You have to extract the surfaces before starting the triming. In situations like that, I like to use the edges of the fillet surfaces for the triming.
I start the Trim command, without anyting pre-selected, and type “crv”. Then it’s the edge(s) of the surfaces that can be selected.

Kevin Jin

Can you please tell me more about how you made these surfaces?

Did you split the edges and use blend surface to make the others that I did not circle? I would really appreciate it.

@jazzcat81

I used sweep2

2015-05-03_19-10-46.mp4 (17.4 MB)

Awesome, thanks for the reply.

I did try using blend srf with split edges and then a srf from 3 edges for the piece in the corner and it seemed to work okay as well.

Really appreciate the reply. Thanks!

…edit…

Ohhh, after watching your video I see there is more going on there. I see you seem to be evaluating your first surface (made with blend srf) by changing the degree and mirroring the surface. Can you tell me what you are looking at/for?

So you:

  1. make the first surface with blend srf, choosing the degree you want
    2)match the surface edge to the existing poly surface
    3)make the next surface with a rial sweep

Using this process the sweeps will inherit the degrees of the original surface, yes?

Sorry for the questions, but I just want to understand the deeper logic here.

I was looking if there were enough control points to avoid jumping points or handle that bend transition. Certainly min degree 5 surface was needed in U direction. In V direction, after blendsrf, 5 degree was not enough because of .25 blending factor. In other words, there was no control over in U direction.

The best way of doing that mid part surface should be dividing them into two surfaces. Because of the model was built incorrectly, it’s easier using sweep2 (no manul adjustment on CPs.) Using sweep was to obtain G2 without splitting more surfaces.

The surface blendsrf was not good because it was from two trimmed surfaces, meaning it would create dirty surfaces with many knots or kinks?Either rebuilding like the way I did or creating the surface from rebuilt curves would work.

Okay, I think I see what you are saying.

I appreciate the reply.

I would love to see more infor on this type of surface modeling. Can you think of any particularly good resources or tutorials on this kind of “class-A” surfacing? I have yet to find a good resource that really delves into the theory of this type of modeling.

For instance I have seen others say something equivalent to “The surface blendsrf was not good because it was from two trimmed surfaces, meaning it would create dirty surfaces” but don’t really understand why this is, or what should be done to avoid it.

Thanks again.

After writing a ton of words, I decided not saying it in public, as a Rhinoceros fan.
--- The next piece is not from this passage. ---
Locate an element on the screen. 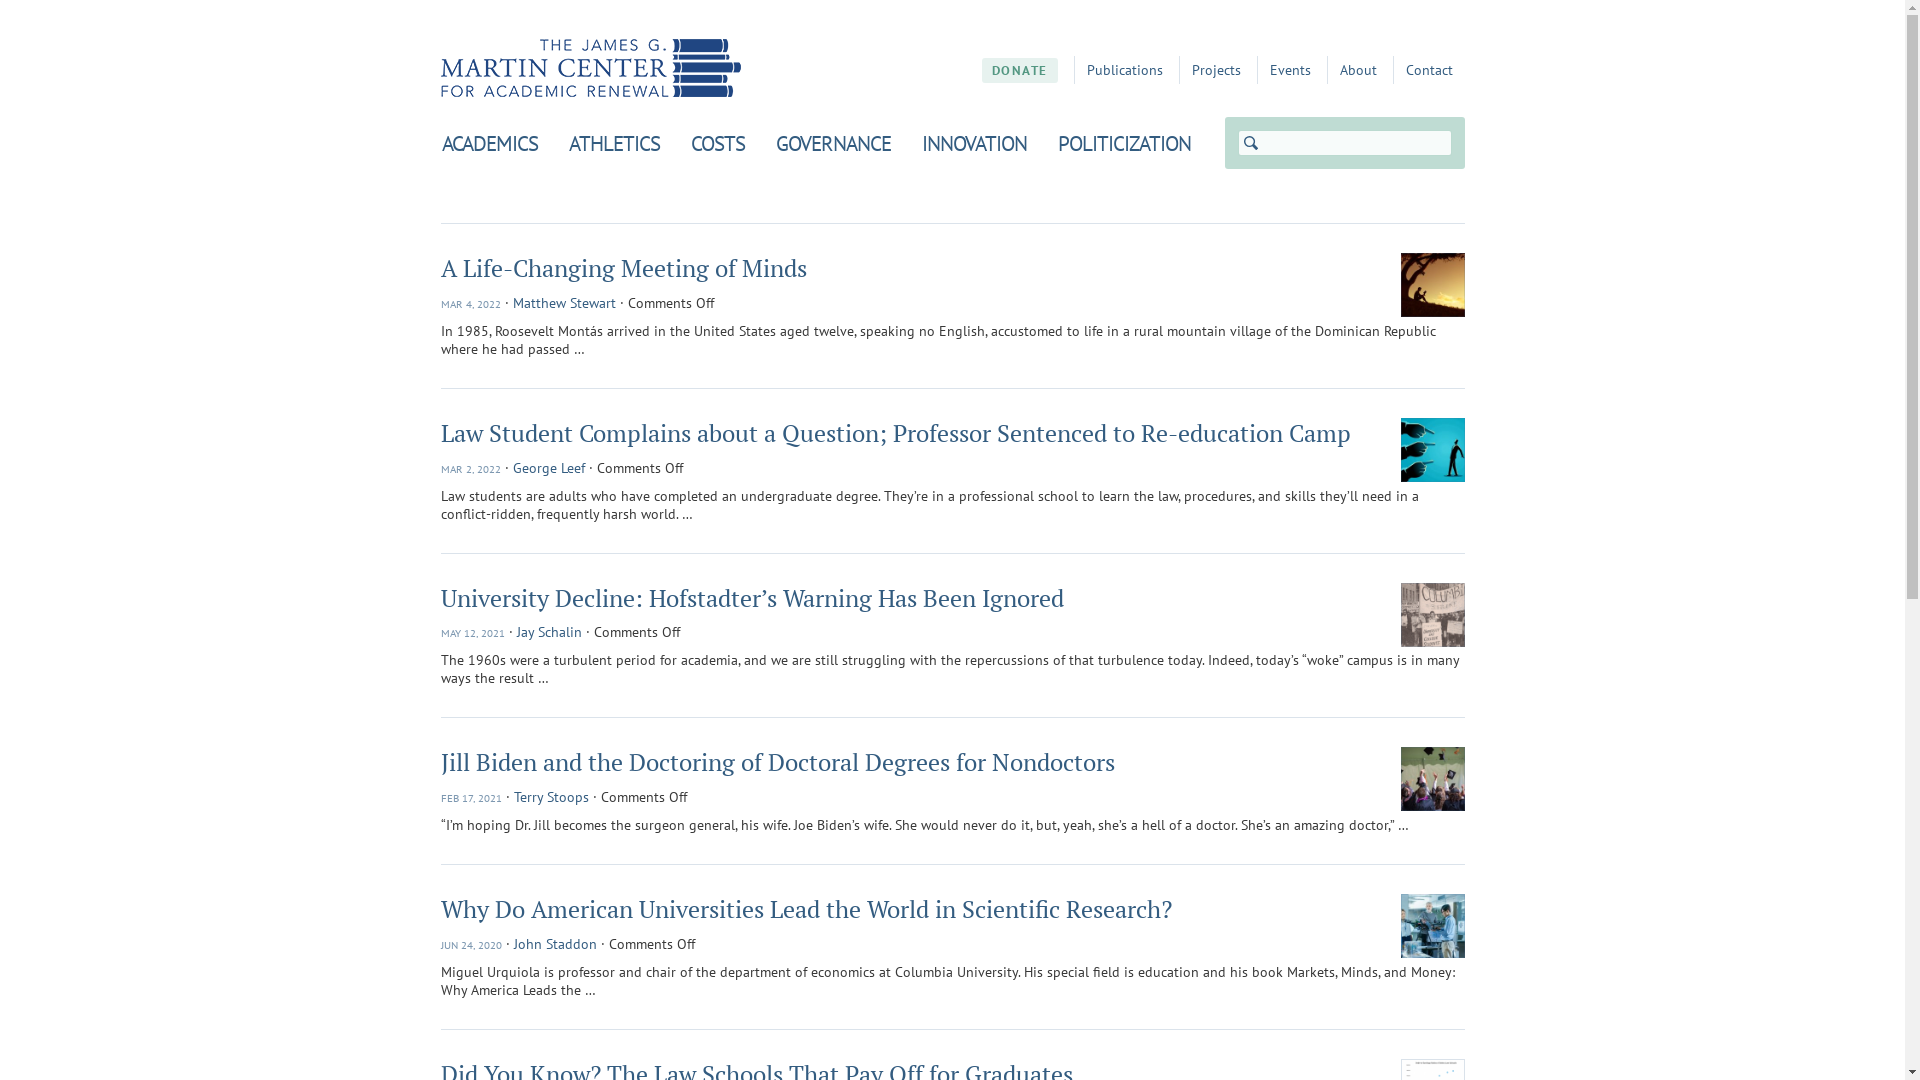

Publishing Class-A surface modeling book or vids using Rhinoceros has been in my to-do list. By the time I become a Mcneel authorized trainer and retailer, I will do that. Don’t know when…

Please post back here if you do. Ill stay posted on this thread. I think many people would like comprehensive introduction about the theory and considerations behind Class-A instruction, and rims are a great place to start.

Some extended explanation of single span and insight into issues like “The surface blendsrf was not good because it was from two trimmed surfaces, meaning it would create dirty surfaces”, would be really great.

Ps, this is a rim I became interested in a while back. I think the interior blends are very interesting and I could not figure them out at all. Would love to see someone tackle this rim.

I tried to model this rim a while back and failed miserably.